Davidson’s dingers
The best all-around players in baseball are said to have five tools. These players can run, field, throw, hit, and hit for power. Perhaps the greatest of the five-tool players is Willie May. Or it could be Oscar Charleston. It is not Matt Davidson. Matt Davidson has one tool. He can hit for power. He used that tool to launch three home runs on Opening Day.
Davidson hit his three home runs off three different pitchers. His teammates added three more to help the White Sox tie the 1988 New York Mets for the Opening Day record of six home runs by one team. It’s an excellent start for Davidson, but don’t hand him the AL MVP trophy just yet. He’s projected to have a .270 OBP and .397 slugging percentage this season.
Before Matt Davidson, there was Dmitri Young, who hit three homers on Opening Day in 2005. He’s the Opening Day legend for the Millennial generation. Not only did Young hit three home runs, but he also reached base in his two other plate appearances by hitting a single and getting hit by a pitch. He scored four times and had five RBI.

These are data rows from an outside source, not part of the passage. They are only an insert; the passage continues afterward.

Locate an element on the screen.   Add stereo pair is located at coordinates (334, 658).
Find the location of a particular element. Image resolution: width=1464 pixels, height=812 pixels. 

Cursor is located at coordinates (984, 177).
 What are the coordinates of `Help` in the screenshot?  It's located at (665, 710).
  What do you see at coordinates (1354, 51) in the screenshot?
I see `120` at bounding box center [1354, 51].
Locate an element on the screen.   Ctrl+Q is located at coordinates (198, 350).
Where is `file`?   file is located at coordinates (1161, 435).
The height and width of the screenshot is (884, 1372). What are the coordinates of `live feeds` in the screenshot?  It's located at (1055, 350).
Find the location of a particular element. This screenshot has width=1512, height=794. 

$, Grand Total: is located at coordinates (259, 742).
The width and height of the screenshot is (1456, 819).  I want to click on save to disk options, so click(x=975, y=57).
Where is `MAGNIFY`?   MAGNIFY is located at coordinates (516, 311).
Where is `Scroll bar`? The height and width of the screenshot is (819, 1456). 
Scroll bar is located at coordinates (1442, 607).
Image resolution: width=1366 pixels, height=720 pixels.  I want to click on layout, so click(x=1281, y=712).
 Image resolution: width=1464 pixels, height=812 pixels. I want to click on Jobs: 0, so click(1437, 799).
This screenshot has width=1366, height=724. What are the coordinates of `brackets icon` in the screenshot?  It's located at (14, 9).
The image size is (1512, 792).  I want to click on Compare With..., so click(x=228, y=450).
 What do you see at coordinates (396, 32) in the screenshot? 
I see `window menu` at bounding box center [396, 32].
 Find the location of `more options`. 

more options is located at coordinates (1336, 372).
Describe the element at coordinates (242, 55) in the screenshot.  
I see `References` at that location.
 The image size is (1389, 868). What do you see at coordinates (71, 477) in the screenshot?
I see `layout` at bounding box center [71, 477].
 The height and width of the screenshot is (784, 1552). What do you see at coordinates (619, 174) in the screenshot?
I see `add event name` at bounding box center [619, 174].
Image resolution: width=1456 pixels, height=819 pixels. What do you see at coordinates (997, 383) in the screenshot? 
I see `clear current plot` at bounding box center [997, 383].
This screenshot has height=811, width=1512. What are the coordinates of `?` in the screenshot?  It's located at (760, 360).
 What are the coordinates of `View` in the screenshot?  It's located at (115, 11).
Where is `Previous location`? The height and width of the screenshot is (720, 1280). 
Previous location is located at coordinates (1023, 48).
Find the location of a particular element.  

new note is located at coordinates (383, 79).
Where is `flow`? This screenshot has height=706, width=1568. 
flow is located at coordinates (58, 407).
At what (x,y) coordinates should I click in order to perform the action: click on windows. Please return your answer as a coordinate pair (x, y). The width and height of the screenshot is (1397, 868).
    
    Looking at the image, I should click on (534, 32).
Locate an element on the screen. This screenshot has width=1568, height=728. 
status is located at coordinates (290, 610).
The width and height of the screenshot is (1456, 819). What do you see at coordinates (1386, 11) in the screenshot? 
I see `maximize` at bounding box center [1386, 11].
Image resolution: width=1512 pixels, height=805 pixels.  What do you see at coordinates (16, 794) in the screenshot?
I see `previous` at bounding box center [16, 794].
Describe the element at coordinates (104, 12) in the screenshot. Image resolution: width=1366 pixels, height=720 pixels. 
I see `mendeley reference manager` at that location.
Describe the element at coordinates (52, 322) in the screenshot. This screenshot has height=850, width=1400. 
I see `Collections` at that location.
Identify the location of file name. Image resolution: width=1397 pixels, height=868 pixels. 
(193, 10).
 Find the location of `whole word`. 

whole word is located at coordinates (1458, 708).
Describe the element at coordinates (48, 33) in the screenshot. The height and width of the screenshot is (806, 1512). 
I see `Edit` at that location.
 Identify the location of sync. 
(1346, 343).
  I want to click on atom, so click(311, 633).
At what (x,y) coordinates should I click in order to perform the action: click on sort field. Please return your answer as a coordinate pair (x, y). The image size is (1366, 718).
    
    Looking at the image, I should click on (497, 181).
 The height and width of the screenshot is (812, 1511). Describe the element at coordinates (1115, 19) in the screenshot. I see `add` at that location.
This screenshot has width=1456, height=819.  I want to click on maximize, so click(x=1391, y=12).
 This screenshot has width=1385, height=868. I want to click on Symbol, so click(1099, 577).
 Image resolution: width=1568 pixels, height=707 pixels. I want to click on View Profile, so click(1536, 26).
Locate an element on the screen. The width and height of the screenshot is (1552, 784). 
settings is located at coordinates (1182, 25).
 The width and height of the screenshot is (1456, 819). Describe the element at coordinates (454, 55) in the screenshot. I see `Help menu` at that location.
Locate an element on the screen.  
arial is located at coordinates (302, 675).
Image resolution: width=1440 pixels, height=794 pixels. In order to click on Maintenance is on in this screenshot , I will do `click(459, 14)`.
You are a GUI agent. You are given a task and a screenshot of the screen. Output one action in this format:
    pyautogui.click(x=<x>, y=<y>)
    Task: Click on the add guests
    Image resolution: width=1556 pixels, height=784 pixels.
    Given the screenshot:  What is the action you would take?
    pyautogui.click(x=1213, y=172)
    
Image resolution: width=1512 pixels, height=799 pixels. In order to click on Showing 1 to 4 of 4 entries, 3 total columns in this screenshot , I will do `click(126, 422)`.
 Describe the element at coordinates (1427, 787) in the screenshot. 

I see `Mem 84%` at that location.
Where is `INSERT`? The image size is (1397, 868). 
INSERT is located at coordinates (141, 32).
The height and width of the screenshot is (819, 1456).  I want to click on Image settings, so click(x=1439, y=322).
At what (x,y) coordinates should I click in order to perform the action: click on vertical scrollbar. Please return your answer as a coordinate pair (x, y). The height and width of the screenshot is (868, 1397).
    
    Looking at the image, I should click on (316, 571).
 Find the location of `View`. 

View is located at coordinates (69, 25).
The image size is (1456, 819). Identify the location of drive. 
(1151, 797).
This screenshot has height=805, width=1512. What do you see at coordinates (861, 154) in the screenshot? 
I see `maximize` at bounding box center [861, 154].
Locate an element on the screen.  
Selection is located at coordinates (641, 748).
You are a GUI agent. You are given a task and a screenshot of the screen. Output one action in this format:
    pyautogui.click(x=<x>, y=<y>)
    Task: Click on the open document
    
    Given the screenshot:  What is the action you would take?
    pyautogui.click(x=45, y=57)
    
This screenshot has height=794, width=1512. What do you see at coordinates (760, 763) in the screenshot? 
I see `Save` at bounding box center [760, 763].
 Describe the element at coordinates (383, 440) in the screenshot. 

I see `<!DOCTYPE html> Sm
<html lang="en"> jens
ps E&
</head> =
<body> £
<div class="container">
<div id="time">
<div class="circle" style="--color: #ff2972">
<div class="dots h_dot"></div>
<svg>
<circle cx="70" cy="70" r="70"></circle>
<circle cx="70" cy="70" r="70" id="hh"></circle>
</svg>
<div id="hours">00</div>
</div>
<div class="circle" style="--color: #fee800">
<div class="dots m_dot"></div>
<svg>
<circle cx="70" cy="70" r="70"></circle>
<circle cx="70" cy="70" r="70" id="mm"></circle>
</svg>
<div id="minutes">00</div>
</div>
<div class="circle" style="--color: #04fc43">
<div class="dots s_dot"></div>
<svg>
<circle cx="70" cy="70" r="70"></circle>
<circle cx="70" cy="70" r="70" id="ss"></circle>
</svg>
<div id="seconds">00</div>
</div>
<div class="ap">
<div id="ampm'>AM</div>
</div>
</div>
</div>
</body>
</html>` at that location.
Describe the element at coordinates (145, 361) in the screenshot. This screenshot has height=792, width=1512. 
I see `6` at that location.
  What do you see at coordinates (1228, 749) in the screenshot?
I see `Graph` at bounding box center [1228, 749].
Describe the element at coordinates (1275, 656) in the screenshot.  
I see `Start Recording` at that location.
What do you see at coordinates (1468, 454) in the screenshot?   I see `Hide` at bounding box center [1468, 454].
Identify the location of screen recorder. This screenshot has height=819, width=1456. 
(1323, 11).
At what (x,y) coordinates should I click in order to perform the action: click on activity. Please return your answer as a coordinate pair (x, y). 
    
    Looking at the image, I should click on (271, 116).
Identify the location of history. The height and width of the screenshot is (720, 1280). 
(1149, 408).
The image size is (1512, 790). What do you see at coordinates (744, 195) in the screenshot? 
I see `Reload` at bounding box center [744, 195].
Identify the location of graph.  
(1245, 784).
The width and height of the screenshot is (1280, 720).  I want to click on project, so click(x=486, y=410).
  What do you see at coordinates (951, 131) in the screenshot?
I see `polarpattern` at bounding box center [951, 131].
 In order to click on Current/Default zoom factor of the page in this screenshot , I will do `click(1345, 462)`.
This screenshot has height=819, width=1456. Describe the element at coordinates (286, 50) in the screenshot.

The Baby Boomers have two Opening Day heroes, George Bell and the immortal Tuffy Rhodes. On April 4, 1988, Bell launched three taters off Kansas City Royals ace Bret Saberhagen. He followed that up with a five-for-five performance in the second game of the season, making him eight-for-nine with six runs scored and five RBI through the Blue Jays’ first two games. That was the high point of his season. In his remaining games, he hit .260/.296/.421.
Tuffy Rhodes became a Cubs legend when he launched three big flies off Dwight Gooden on Opening Day in 1994. This wasn’t vintage Gooden, of course. By this time, Gooden was a nearly a decade removed from his incredible 24-4, 1.53 ERA season in 1985. Still, Dwight Gooden is Dwight Gooden and Rhodes’ big game has lived on in Cubs fans’ memories to this day.
After hitting three home runs on Opening Day, Rhodes would hit just five more over the rest of the year and be out of MLB after the 1995 season. He went over to Japan and found success, including four straight seasons in which he hit 55, 46, 51, and 45 home runs. That 55-homer season tied the all-time record held by Japanese legend Sadaharu Oh. In 2013, Wladimir Belentien would smash the record with a 60-homer season.